— START —

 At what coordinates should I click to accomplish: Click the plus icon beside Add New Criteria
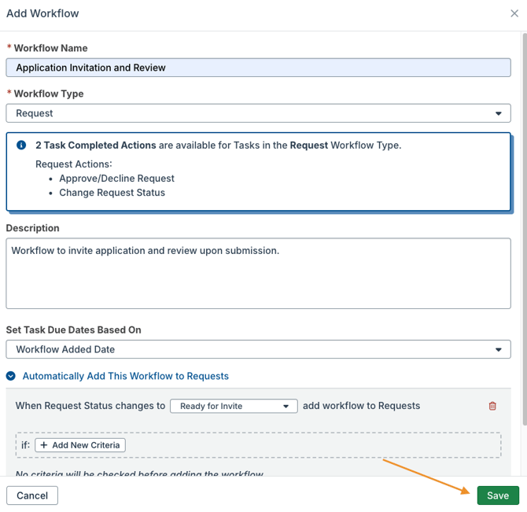[x=44, y=445]
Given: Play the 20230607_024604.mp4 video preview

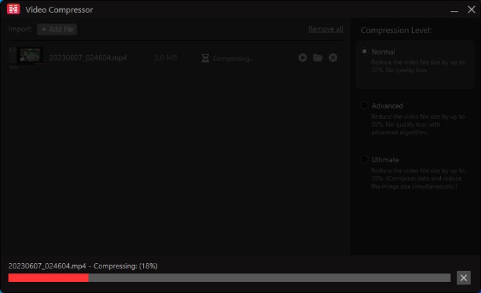Looking at the screenshot, I should click(302, 58).
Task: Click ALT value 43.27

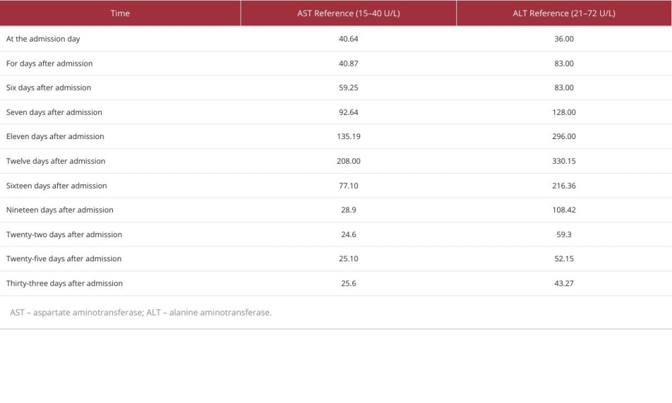Action: click(x=564, y=283)
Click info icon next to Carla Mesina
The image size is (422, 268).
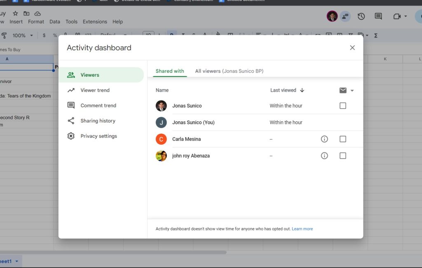(x=324, y=139)
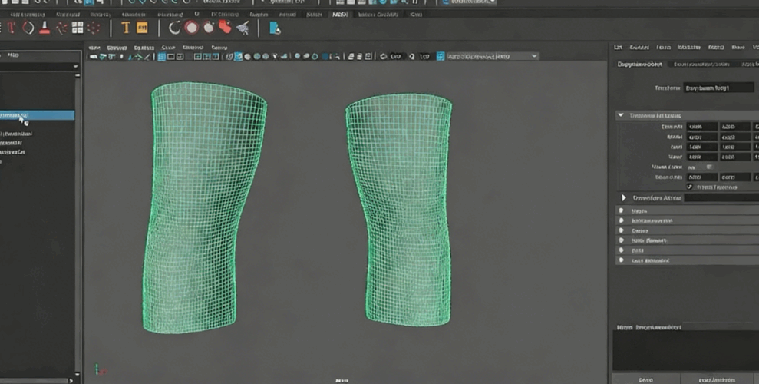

— END —

▶ [What to do]
Please rewrite the lines above with every "icon" changed to "button" and nothing else altered, leaving out the pictures.

▶ [Result of this exercise]
 At what coordinates should I click to accomplish: Click the plus button beside Add New Criteria
[x=44, y=445]
Given: Play the 20230607_024604.mp4 video preview

Looking at the screenshot, I should click(302, 58).
Task: Click ALT value 43.27

Action: click(x=564, y=283)
Click info button next to Carla Mesina
The image size is (422, 268).
(x=324, y=139)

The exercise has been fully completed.